Montreal Police Need to Better Respond to Campus Sexual Assaults
Last year, in the quaint West Island town of Saint-Anne-de-Bellevue, a young woman was sexually assaulted at John Abbott College while walking down a hallway with someone she knew.
The story followed a fairly typical narrative of on-campus assault cases. The victim reported and waited, but to little avail. When the press picked up her story, she stated that the Service de Police de la Ville de Montréal had failed to complete a thorough investigation and dismissed her case after accusing her of lying.
The SPVM’s rejection of the case was criticized by many, and raised several questions regarding their training, but justice for the victim has yet to be served and the perpetrator continues to walk free.
When it comes to sexual assault, the Montreal police does not have a particularly competent image. In a piece written by Annabelle Blais for La Presse, a representative from the SPVM was quoted as saying that women should “refrain from taking taxis alone while under the influence” to prevent sexual assault at the hands of taxi drivers.
Even though that statement came from 2014, the notion of sexist police officers in the city of Montreal is anything but new. In 1989, in another La Presse story, Suzanne Colpron wrote that sexual harassment was rampant within the SPVM, explaining that male officers often victimized their female colleagues. Colpron referred to a poll conducted by the organization Travail Non Traditionnel, which concluded that, out of the 250 female police officers that participated in the survey, 62 per cent of them were victims of sexual harassment in the workplace.
Not unlike the instance of the SPVM’s taxi safety statement, victims of sexual assault are often subjected to “victim blaming” at the hands of Canadian police. This lack of empathy for victims creates an unsafe environment for other victims of sexual assault—discouraging them from coming forward, sharing their stories and putting their aggressors behind bars.
A survey conducted by the CBC in 2014 found that 16 Canadian post-secondary schools had zero reports of sexual assault for six consecutive years. While this may give the illusion that Canadian schools have low rates of on-campus sexual assault, it instead points to the fact that victims are often reluctant to report. In an anonymous survey of 43 people that was conducted for this story, seven said they had been sexually assaulted on campus. Of these seven, none had reported their case to school administration or police.
Considering the positive steps many campuses are taking in terms of sexual assault prevention and intervention, these statistics are disappointing. Some John Abbott College students said they believe their school has always been very efficient in providing helpful resources on campus. Beatrice Clarke, a John Abbott alumna, said the college has always done its best in keeping the campus safe.
“I remember, while I was attending [John Abbott], there was a brutal attack upon a woman on campus and it made us all very uneasy,” said Clarke. “The administration did a wonderful job as a result, in boosting security, especially after dark, and education about how to avoid terrible situations.”
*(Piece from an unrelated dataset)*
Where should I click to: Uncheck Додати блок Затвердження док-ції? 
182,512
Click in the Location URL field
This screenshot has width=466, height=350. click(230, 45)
Regardless of all the positivity surrounding counseling and consent education on campuses like John Abbott’s, a significant number of victims are still hesitant to report. Unsupportive rhetoric on campus and a lack of competence within the Montreal police are still large factors. John Abbott graduate Ariana Borjian said that last year’s case was not the first sexual assault she had heard about during her time at the college.
“The objectification of women and catcalling on school grounds is a daily affair,” said Borjian. “The overall environment of John Abbott is not a safe one for sexual assault survivors because of the sexism and ignorance amongst students… The services seem to be there, but without peer support, it can be extremely difficult for a student to bring himself or herself to consult them.”
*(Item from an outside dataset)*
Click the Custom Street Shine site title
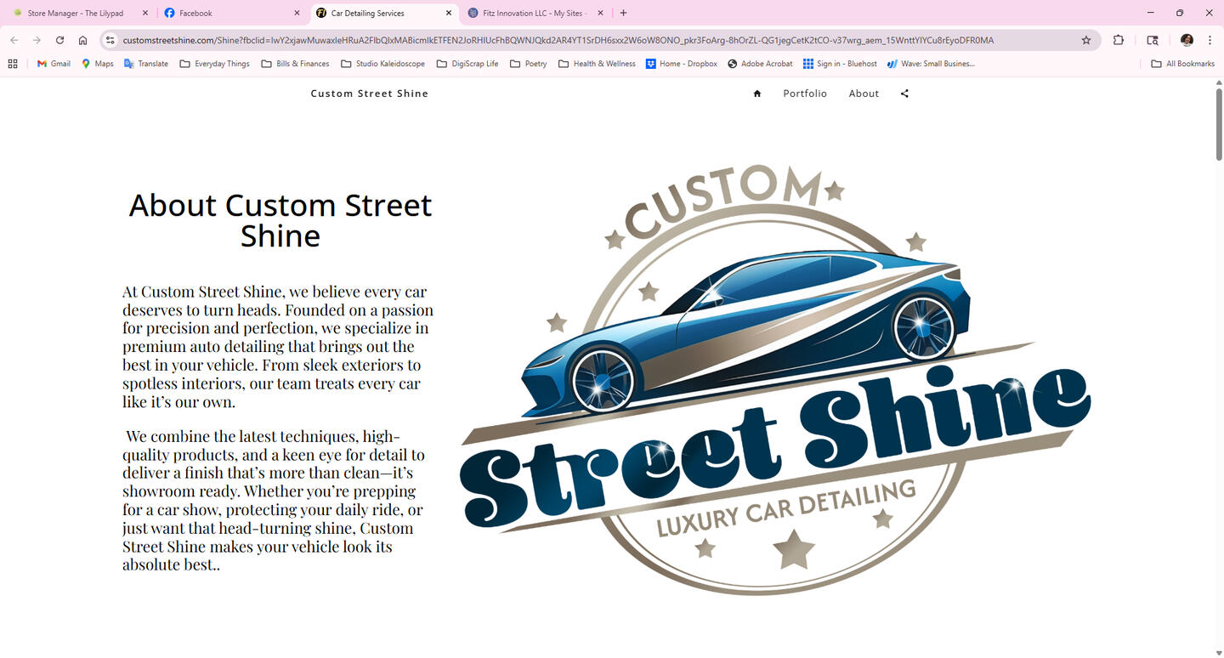The width and height of the screenshot is (1224, 658). tap(369, 94)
Nicole Common, a 2009 graduate, said that her experience at John Abbott also failed to be conducive to safety or prevention.
“I think the way that certain events are hyper-sexualized is not helping the issue,” said Common. “Certain performances in the Agora and the way that certain speech was allowed… One [comedian] made such vulgar rape jokes that I got up and walked out.”
While not all students or faculty at John Abbott are fully engaged in promoting a safe space on campus, student Nathalie Wong says there’s still hope for the future.
“Although the victim did not receive justice from the police, administration and staff, she did receive a lot of support from students,” said Wong, referring to a petition started by Concordia University student Elizabeth Hanley. The petition calls for apologies, justice and progress, and has received more than 1,800 signatures.
The plague of sexual assault on campus is not a new phenomenon. Whether it is within the SPVM, school administrations or the students themselves, it is becoming increasingly obvious that change is imperative. As a former member of It Happens Here, Dawson College’s sexual assault awareness initiative, Catherine Duret says the best way to incite change is by showing support for victims and their stories.
“Sharing a personal and often traumatic story of assault—sexual or other—is, of course, no small task,” said Duret. “That is why, when people do come forth with these claims, it is so important to hear their story, respect it, and aid them in finding the help they need in order to go forward.”